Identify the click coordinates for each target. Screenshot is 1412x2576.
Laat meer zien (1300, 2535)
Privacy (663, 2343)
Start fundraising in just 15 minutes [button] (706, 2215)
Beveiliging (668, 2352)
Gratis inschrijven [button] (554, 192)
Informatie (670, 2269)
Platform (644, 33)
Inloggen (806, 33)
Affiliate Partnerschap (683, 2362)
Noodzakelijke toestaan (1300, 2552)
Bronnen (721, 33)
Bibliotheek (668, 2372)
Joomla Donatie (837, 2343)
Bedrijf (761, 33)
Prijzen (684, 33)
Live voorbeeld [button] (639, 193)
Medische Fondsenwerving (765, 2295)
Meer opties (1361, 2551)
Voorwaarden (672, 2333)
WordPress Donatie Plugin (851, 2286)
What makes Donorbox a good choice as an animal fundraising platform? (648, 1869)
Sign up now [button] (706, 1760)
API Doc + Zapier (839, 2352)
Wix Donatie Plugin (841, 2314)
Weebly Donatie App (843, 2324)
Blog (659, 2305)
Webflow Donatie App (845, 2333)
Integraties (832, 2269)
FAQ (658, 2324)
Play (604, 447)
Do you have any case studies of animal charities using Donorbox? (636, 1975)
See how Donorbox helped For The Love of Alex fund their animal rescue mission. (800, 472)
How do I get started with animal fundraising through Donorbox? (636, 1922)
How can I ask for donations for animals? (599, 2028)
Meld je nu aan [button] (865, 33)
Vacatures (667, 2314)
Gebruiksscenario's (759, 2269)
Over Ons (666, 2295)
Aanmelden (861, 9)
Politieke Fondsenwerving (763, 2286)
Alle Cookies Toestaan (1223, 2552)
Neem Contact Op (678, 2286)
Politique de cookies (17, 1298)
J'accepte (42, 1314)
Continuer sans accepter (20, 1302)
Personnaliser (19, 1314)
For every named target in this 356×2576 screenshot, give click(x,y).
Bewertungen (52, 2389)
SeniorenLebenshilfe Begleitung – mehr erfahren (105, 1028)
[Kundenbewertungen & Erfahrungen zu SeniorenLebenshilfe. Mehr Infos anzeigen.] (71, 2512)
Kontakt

TRY IT:
This exercise requires the entries above to be restated exactly.

RESPONSE BOX:
Identify the click coordinates for each target. Screenshot is 1412x2576.
Laat meer zien (1300, 2535)
Privacy (663, 2343)
Start fundraising in just 15 minutes [button] (706, 2215)
Beveiliging (668, 2352)
Gratis inschrijven [button] (554, 192)
Informatie (670, 2269)
Platform (644, 33)
Inloggen (806, 33)
Affiliate Partnerschap (683, 2362)
Noodzakelijke toestaan (1300, 2552)
Bronnen (721, 33)
Bibliotheek (668, 2372)
Joomla Donatie (837, 2343)
Bedrijf (761, 33)
Prijzen (684, 33)
Live voorbeeld [button] (639, 193)
Medische Fondsenwerving (765, 2295)
Meer opties (1361, 2551)
Voorwaarden (672, 2333)
WordPress Donatie Plugin (851, 2286)
What makes Donorbox a good choice as an animal fundraising platform? (648, 1869)
Sign up now [button] (706, 1760)
API Doc + Zapier (839, 2352)
Wix Donatie Plugin (841, 2314)
Weebly Donatie App (843, 2324)
Blog (659, 2305)
Webflow Donatie App (845, 2333)
Integraties (832, 2269)
FAQ (658, 2324)
Play (604, 447)
Do you have any case studies of animal charities using Donorbox? (636, 1975)
See how Donorbox helped For The Love of Alex fund their animal rescue mission. (800, 472)
How do I get started with animal fundraising through Donorbox? (636, 1922)
How can I ask for donations for animals? (599, 2028)
Meld je nu aan [button] (865, 33)
Vacatures (667, 2314)
Gebruiksscenario's (759, 2269)
Over Ons (666, 2295)
Aanmelden (861, 9)
Politieke Fondsenwerving (763, 2286)
Alle Cookies Toestaan (1223, 2552)
Neem Contact Op (678, 2286)
Politique de cookies (17, 1298)
J'accepte (42, 1314)
Continuer sans accepter (20, 1302)
Personnaliser (19, 1314)
For every named target in this 356×2576 screenshot, give click(x,y).
Bewertungen (52, 2389)
SeniorenLebenshilfe Begleitung – mehr erfahren (105, 1028)
[Kundenbewertungen & Erfahrungen zu SeniorenLebenshilfe. Mehr Infos anzeigen.] (71, 2512)
Kontakt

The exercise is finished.